Almost every Jewish child will cut his first tooth in Talmudic studies in matters related to Jewish civil law. As important as observance and knowledge of ritual is in Jewish life and continuity, it is the understanding of Jewish civil law that forms the basic structure of the value system and lifestyle of Judaism. Therefore there is a strong admonition that Jews should not allow themselves to judge their civil disputes in non-Jewish courts or on the basis of non-Jewish law and ordinances.
It is not the laws alone that may differ – it is the moral underpinning of the legal decisions that are different. People are naturally very zealous about protecting their property rights. But seen in isolation from a general moral code of behavior and its important relationship to the welfare of the society as a whole, the primacy of property rights alone can destroy a nation and its society.
Jewish civil law is predicated on the idea that there must always be a balance between the welfare of society generally and the property rights of the individual personally. All of Jewish civil law and its attendant values attempt to strike this balance in a fair and practical manner. This is the skeleton of understanding that lies beneath the surface of all the detailed decisions and opinions that form Jewish Talmudic and rabbinic legal decisions.
The Torah provides the necessary wiggle room to decide exceptional cases and disputes on a more moral and correct basis than the strict interpretation of the law itself would indicate. This concept is called “lifnim meshurat hadin” – an almost extra-legal mechanism that goes “beyond the measure of the law itself” and empowers the Jewish court to decide matters with ultimate justice without being restricted by the pure letter of the law itself.

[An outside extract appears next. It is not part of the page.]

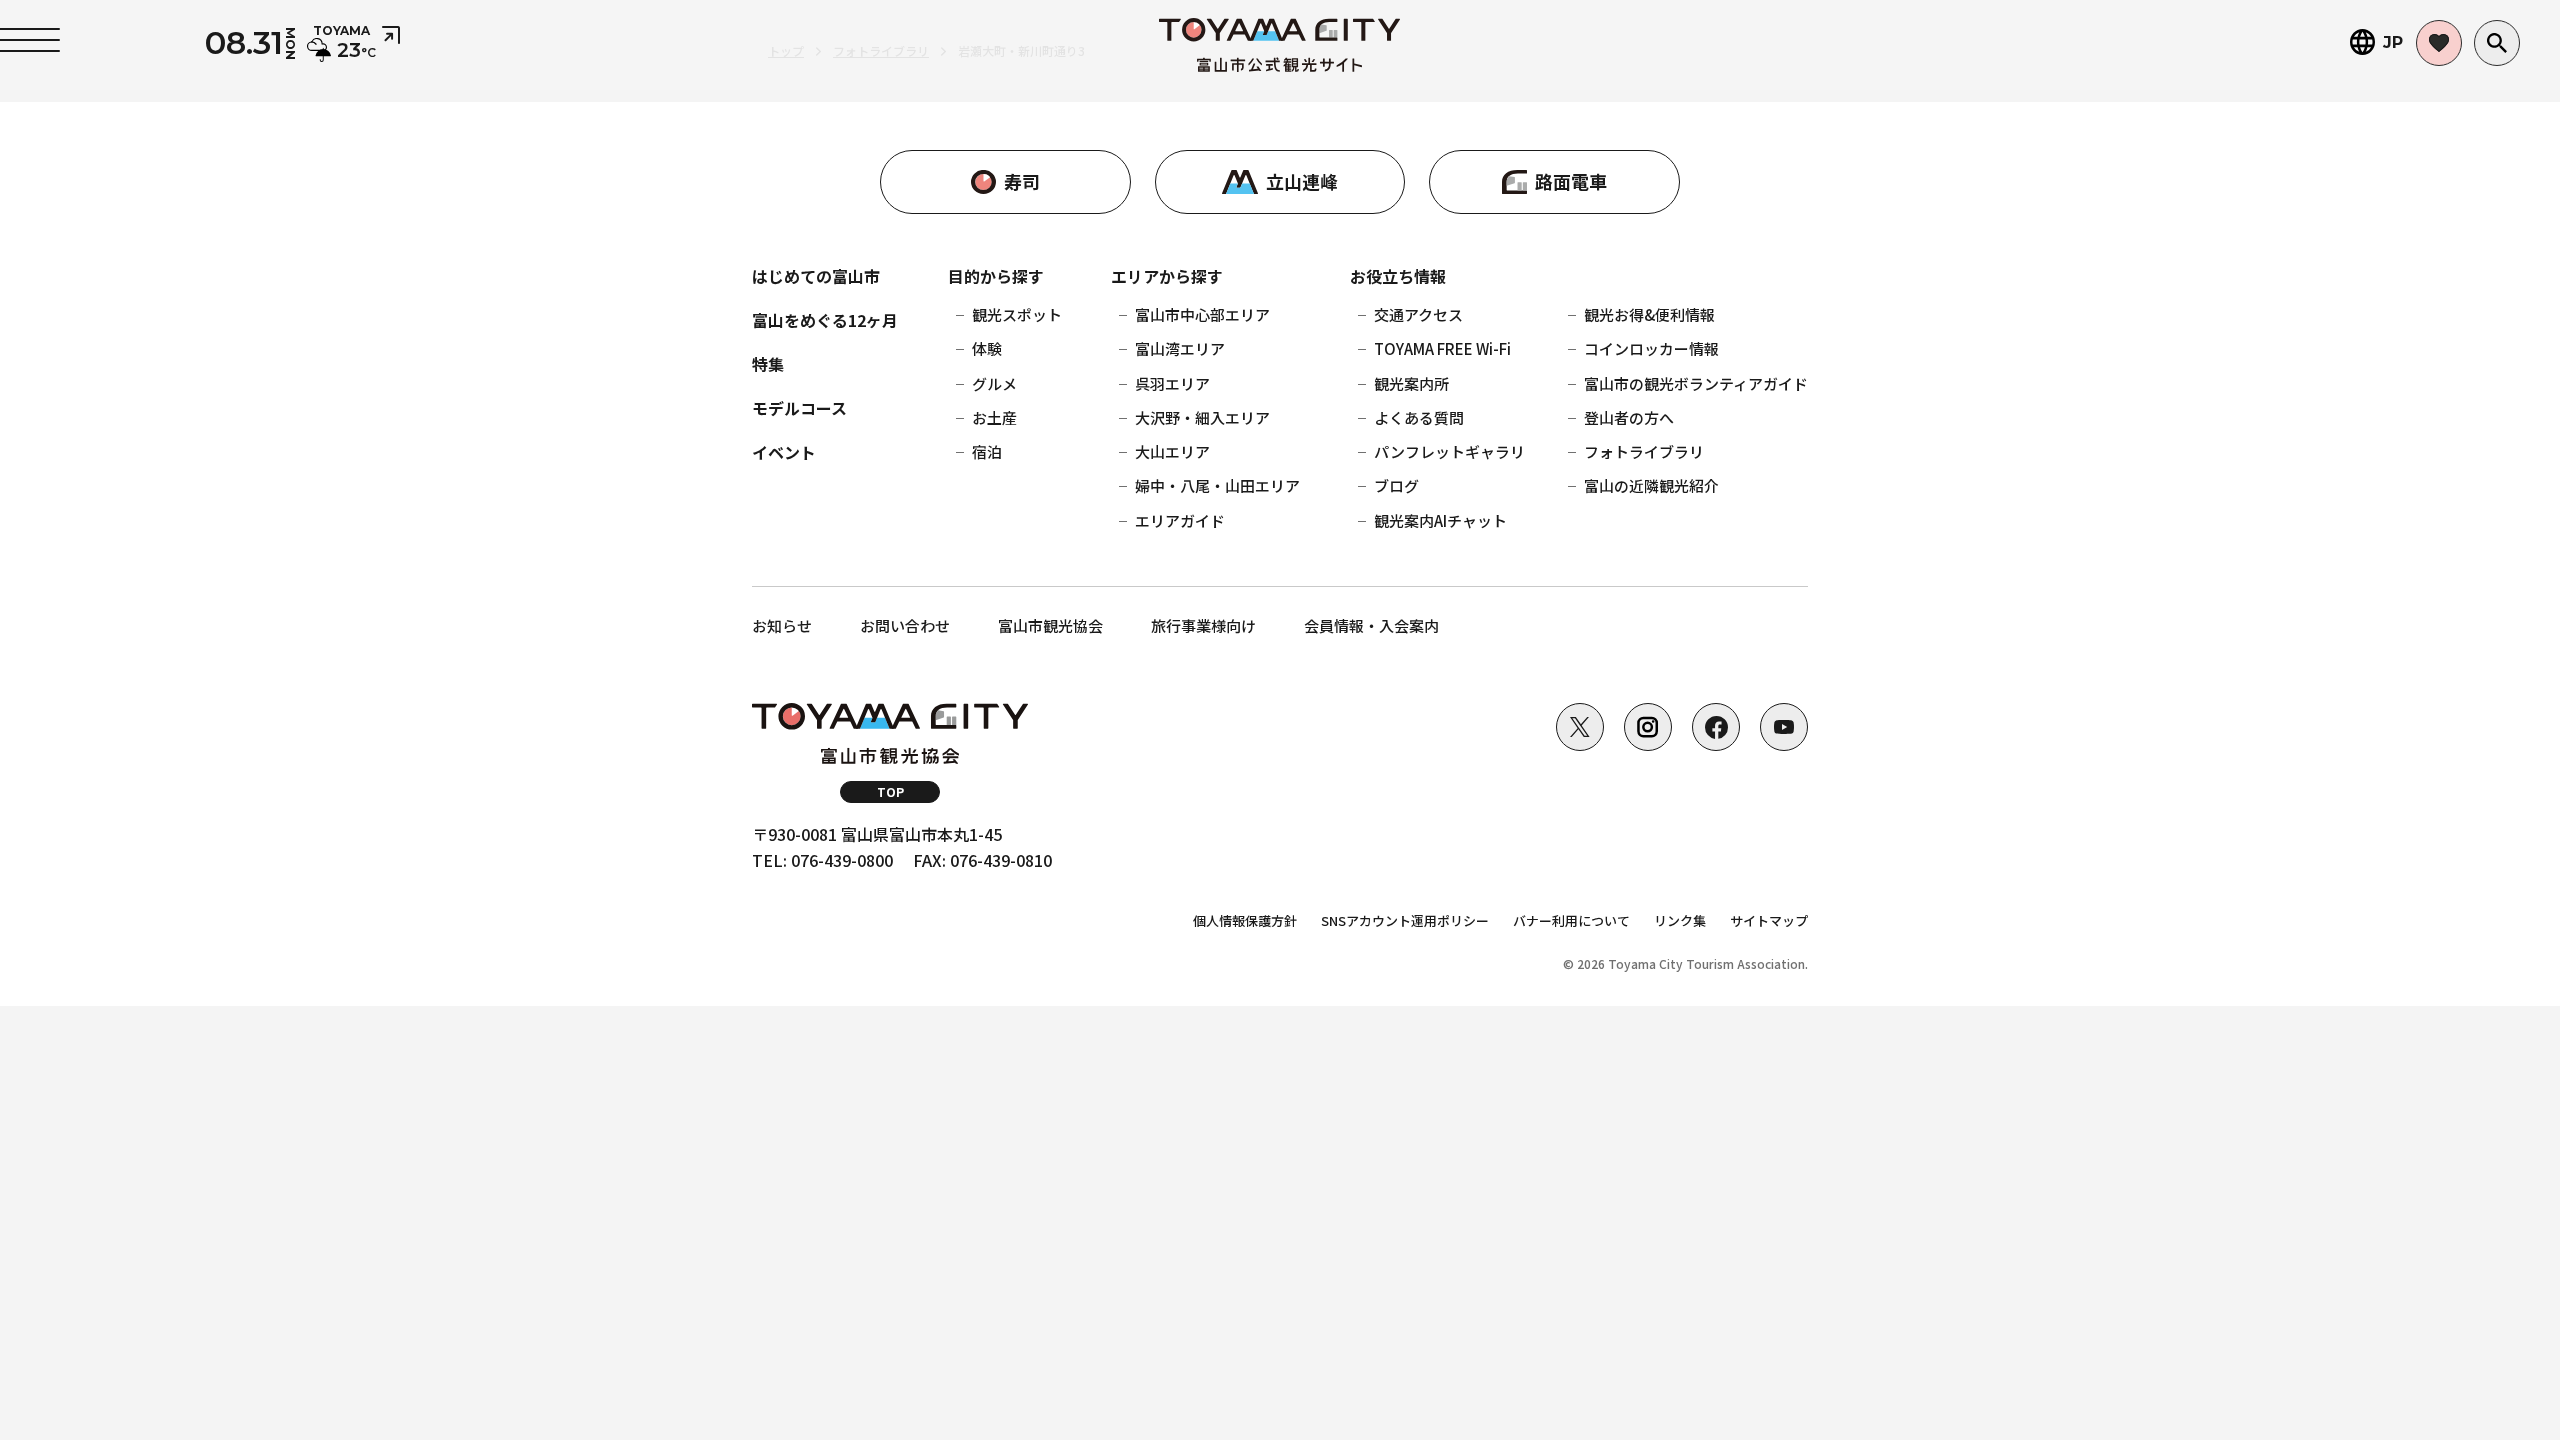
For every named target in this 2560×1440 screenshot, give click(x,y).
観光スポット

Naturally, such an extraordinary legal mechanism can only be used sparingly and most wisely, for otherwise it presages the destruction of the entire stability of the law and the legal system of Judaism itself. Nevertheless, the existence of such a mechanism itself is testimony to the balance and general considerations of society that are required in Jewish judicial decisions.
Therefore such difficult decisions regarding the right of governmental eminent domain, the displacement of human workers by advancing new technology and sophisticated money and investment schemes are all part of the scope of Jewish law. Jewish law is equipped to deal with all possible questions and problems of human society.
I think that is what Justice Minister Yaakov Neeman meant when he stated that the basic principles of Israeli law should be based on the principles of Jewish law as derived from the Torah, the Talmud and the millennia-long challenges met by the rabbis of Israel to create a just legal system for the Jewish people. This is inherent in the opening words of this week’s parsha: “And these are the laws that you shall place before them” – these laws and not other laws and legal systems.